## DATA LISTING
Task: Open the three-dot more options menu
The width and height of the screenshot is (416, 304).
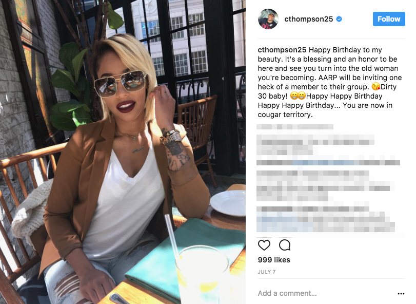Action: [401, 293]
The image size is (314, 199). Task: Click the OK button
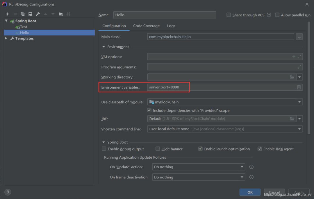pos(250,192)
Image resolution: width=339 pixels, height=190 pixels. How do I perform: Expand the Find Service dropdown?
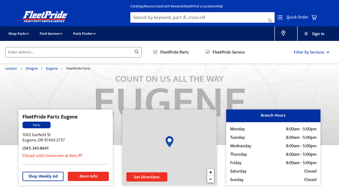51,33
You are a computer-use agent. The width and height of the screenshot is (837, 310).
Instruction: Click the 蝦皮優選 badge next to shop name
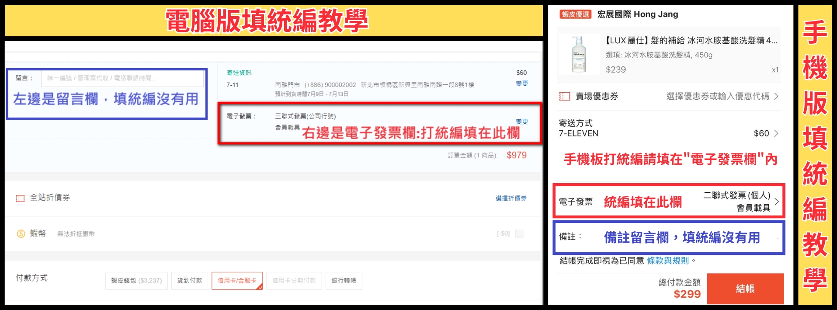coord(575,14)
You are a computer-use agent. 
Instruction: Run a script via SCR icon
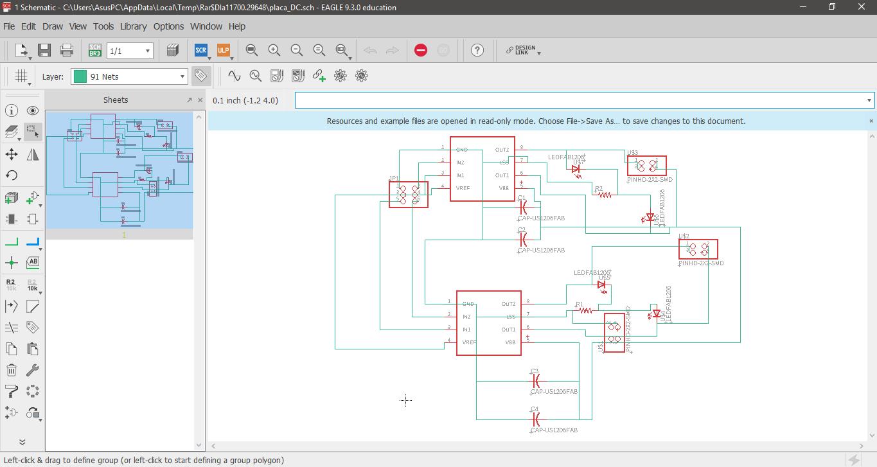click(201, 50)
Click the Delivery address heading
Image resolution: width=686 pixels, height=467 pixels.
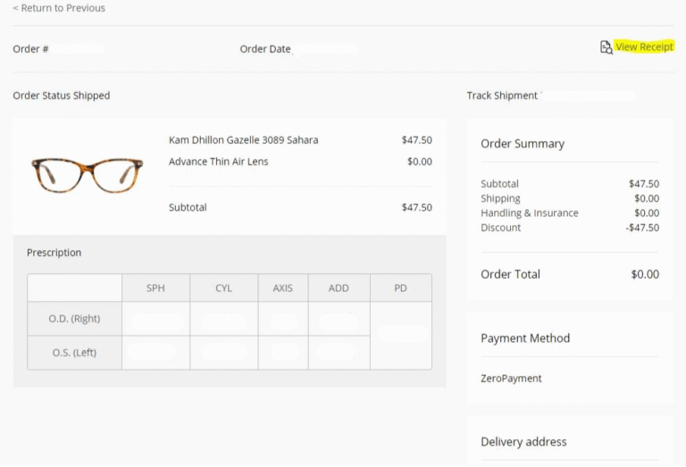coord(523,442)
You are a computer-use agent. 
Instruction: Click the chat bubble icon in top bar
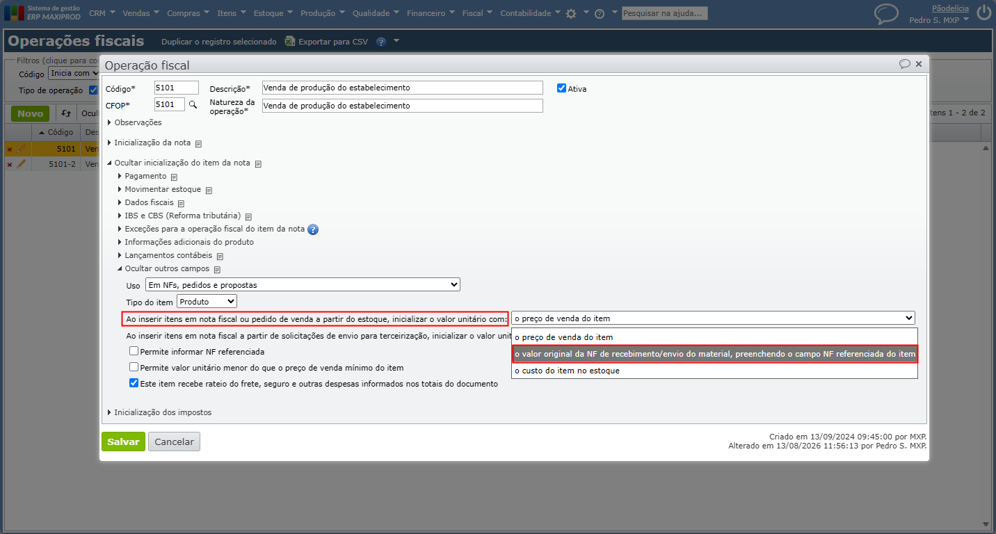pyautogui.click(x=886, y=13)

## TASK TO COMPLETE
The full text of the data above, exact and without pictures, is what to return.

## SOLUTION FOR THIS EXERCISE
Task: Open the three-dot more options menu
The width and height of the screenshot is (416, 304).
Action: [401, 293]
The image size is (314, 199). Task: Click the OK button
pos(250,192)
Image resolution: width=339 pixels, height=190 pixels. How do I perform: Expand the Find Service dropdown?
51,33
You are a computer-use agent. The width and height of the screenshot is (837, 310).
Instruction: Click the 蝦皮優選 badge next to shop name
coord(575,14)
You are a computer-use agent. 
Instruction: Run a script via SCR icon
click(201, 50)
Click the Delivery address heading
Image resolution: width=686 pixels, height=467 pixels.
coord(523,442)
You are a computer-use agent. 
Instruction: Click the chat bubble icon in top bar
pyautogui.click(x=886, y=13)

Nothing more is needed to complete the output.